AK Party MPs Sevde Beyazit, Gulay Samanci and Nurcan Darbulak decided to enter Turkish parliament by wearing their headscaves two weeks ago and the discussions on the headscarf issue and apologetic memory of Merve Kavakci –who had been expelled from Parliament and lost her seat for coming to the Parliament with a headscarf in 1999– came onto the agenda again.
There is not a direct reference to the headscarf in constitution or any legal document; thus, technically there is not any constitutional or legal hitch which will prevent the MPs entering the Parliament by wearing headscarves. AK Party supports the decision of the MPs; however, the main opposition party CHP is strictly against the idea while the other opposition parties do not oppose it.
The MPs are said to have decided to attend the Parliament by wearing headscarf following their pilgrimage. However, the role of Democratization Package by the ruling AK Party declared on September 30 is substantial in the decisions of MPs because the package stipulates to amend all regulations banning headscarf in state institutions and permit women to wear headscarf in public services.
The headscarf issue has been on the agenda of Turkish politics for more than three decades since it was banned in Turkish universities in 1984. Since then many attempts to abolish the ban on wearing headscarf in state institutions and universities have failed.
The surveillance on the headscarf in state institutions intensified particularly after the Turkish army had ousted the Welfare Party-led coalition government in 1997.
However, the wick of the headscarf issue was ignited again in 1999 with Merve Kavakci entering the Parliament with headscarf as the MP of Virtue Party, the successor of Welfare Party. She was then asked by late Prime Minister Bulent Ecevit to leave the Parliament.
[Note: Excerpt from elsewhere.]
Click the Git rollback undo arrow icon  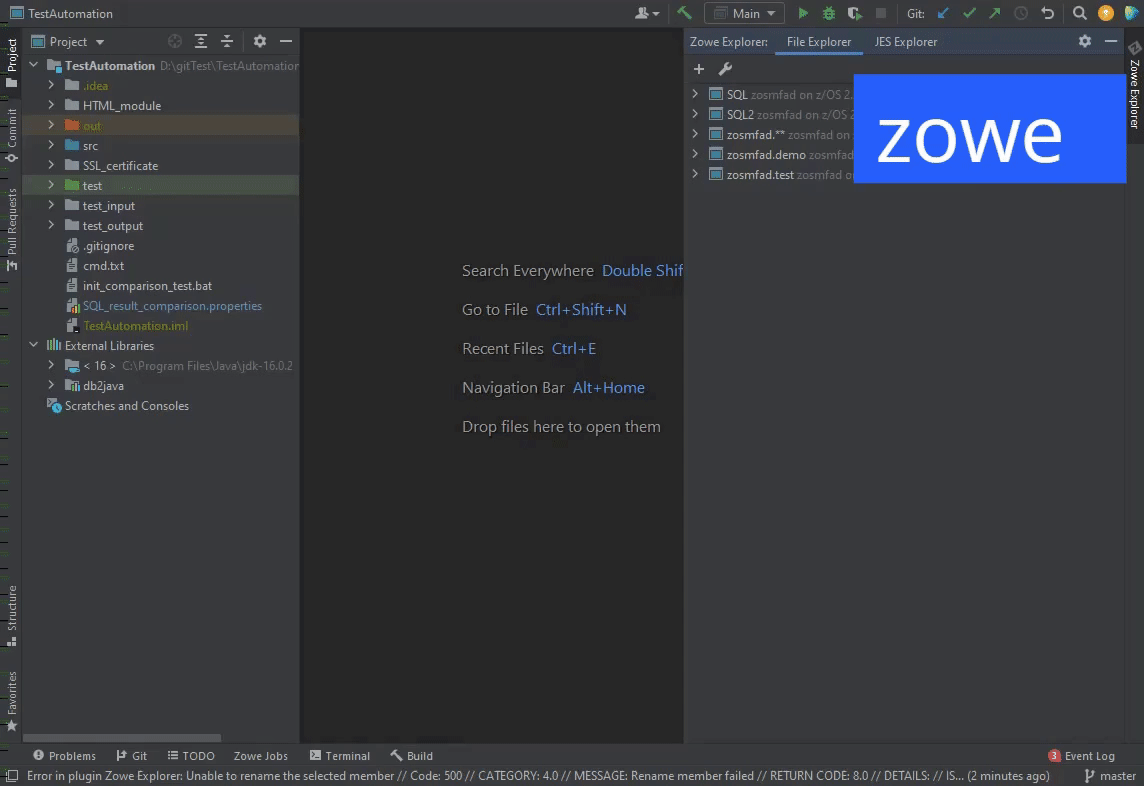pos(1047,13)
Then she lost her seat in the Parliament.
The ruling AK Party, top figures of which came from the Welfare Party tradition, has taken the headscarf issue at the top of its agenda since it was established and came to power in 2002.
The first attempt of AK Party concerning headscarf issue was in 2008 to amend the related article of Turkish constitution to surpass all regulations banning headscarf wearing in universities. It was approved in the Parliament with 411 votes of 550 MPs but the amendment was taken to Constitutional Court by the main opposition party CHP and Democratic Left Party (DSP) and the Court canceled the amendment. A short while after the case, the Chief Public Prosecutor sued a closure case against the ruling AK Party claiming that it acted against secularism.
In 2010 referendum on the amendment of 26 Articles of the Turkish constitution the issue was referred between the lines instead of a direct emphasis. Since then many of the universities let students enter the campuses with headscarves but still it was banned in state institutions.
The concluding attempt of AK Party concerning the headscarf issue came with the Democratization Package declared in September 30 by PM Erdogan, which opened the gates of state institutions to the women wearing headscarf besides introducing a number of reforms on issues regarding political rights, such as election threshold, party organization, and propaganda in non-Turkish languages, abolishment of the student oath, freedom of education in different languages and dialects at private schools, legal guarantee on personal data and deterrence for crimes of discrimination.